* [Short exercise]: Reproduce the following lines verbatim, leaving out the pictures.
======== Listed records ========
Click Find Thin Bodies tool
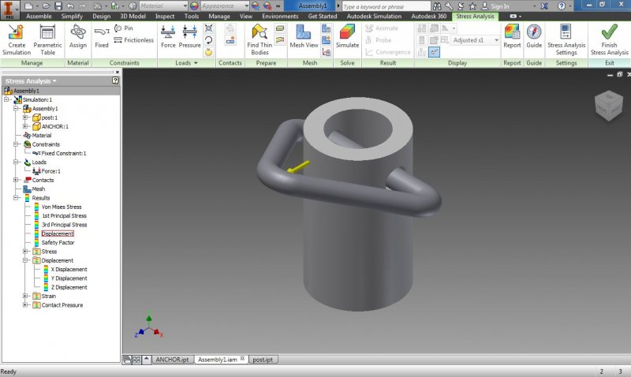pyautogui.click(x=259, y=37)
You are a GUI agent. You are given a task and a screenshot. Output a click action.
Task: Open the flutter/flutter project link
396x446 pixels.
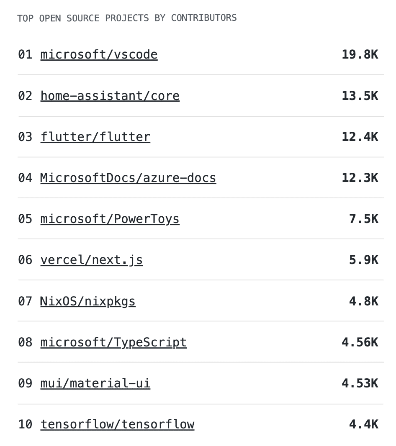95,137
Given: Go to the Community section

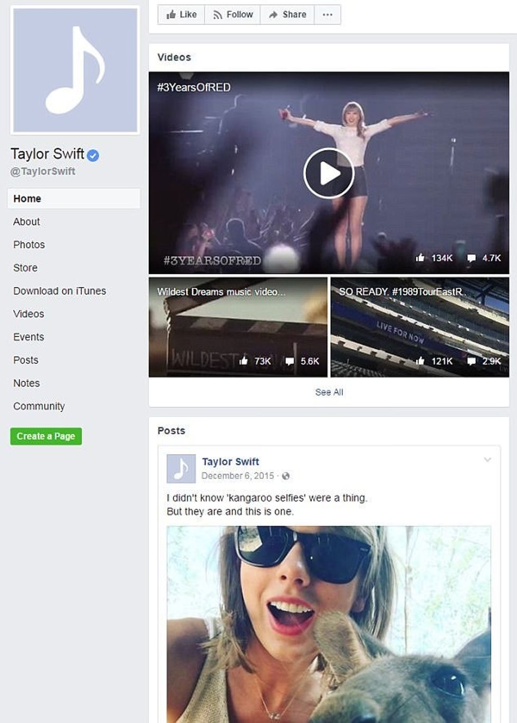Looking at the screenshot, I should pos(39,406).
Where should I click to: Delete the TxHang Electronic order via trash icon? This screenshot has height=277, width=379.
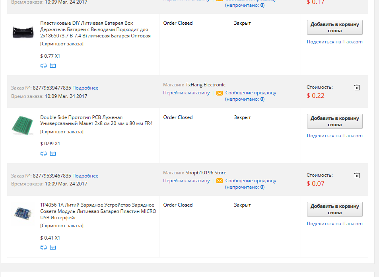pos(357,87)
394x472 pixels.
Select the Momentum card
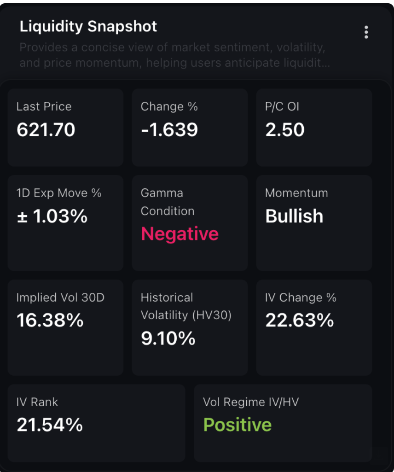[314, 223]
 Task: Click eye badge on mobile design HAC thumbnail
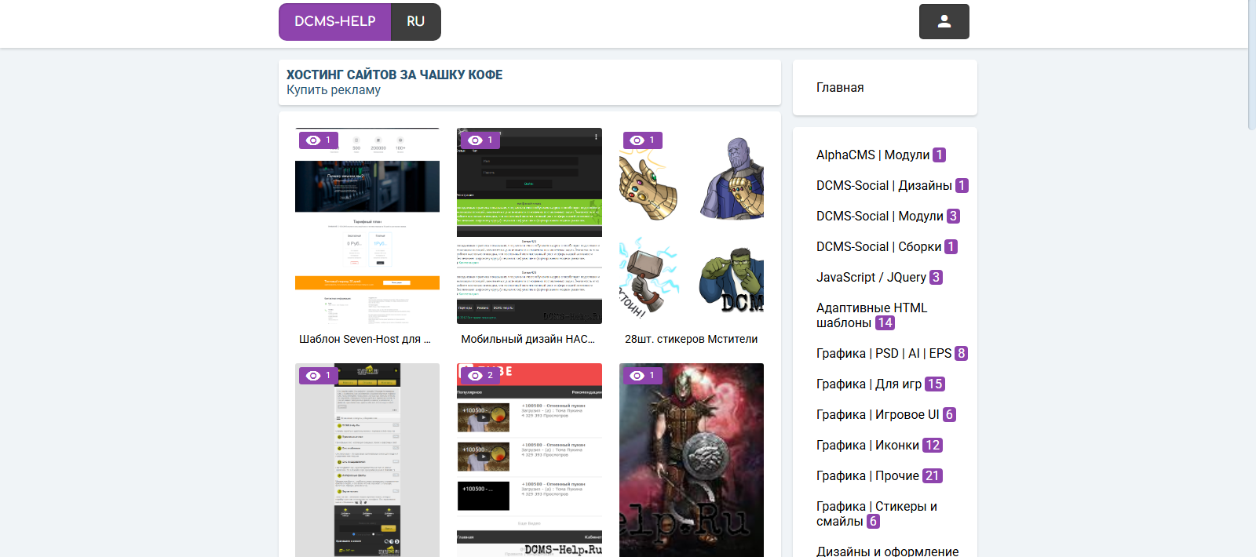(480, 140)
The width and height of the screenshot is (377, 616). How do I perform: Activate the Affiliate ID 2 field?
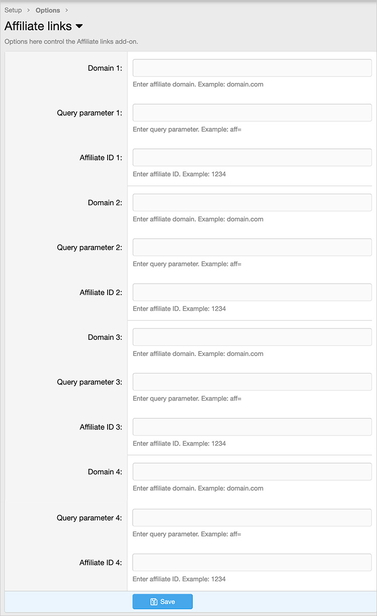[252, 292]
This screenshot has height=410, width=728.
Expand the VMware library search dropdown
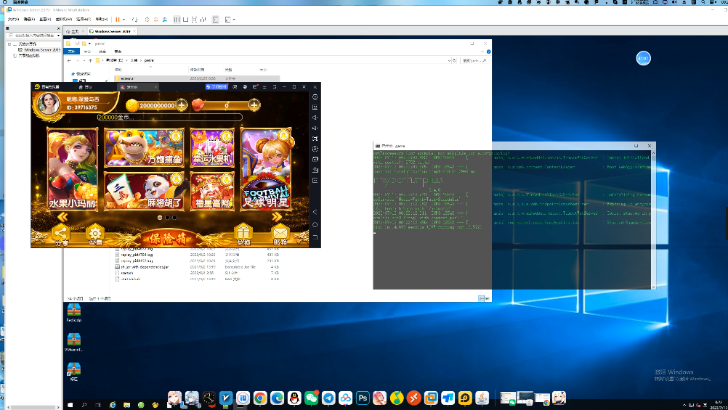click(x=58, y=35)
========
* [Solution for this exercise]:
Click Find Thin Bodies tool
pyautogui.click(x=259, y=37)
You are a GUI agent. You are given a task and a screenshot. Output a click action.
Task: Open the flutter/flutter project link
396x446 pixels.
95,137
Given: Go to the Community section

Looking at the screenshot, I should pos(39,406).
Where should I click to: Delete the TxHang Electronic order via trash icon? This screenshot has height=277, width=379.
pos(357,87)
394x472 pixels.
Select the Momentum card
[314, 223]
 Task: Click eye badge on mobile design HAC thumbnail
(480, 140)
The width and height of the screenshot is (377, 616). How do I perform: Activate the Affiliate ID 2 field?
[252, 292]
This screenshot has height=410, width=728.
Expand the VMware library search dropdown
click(x=58, y=35)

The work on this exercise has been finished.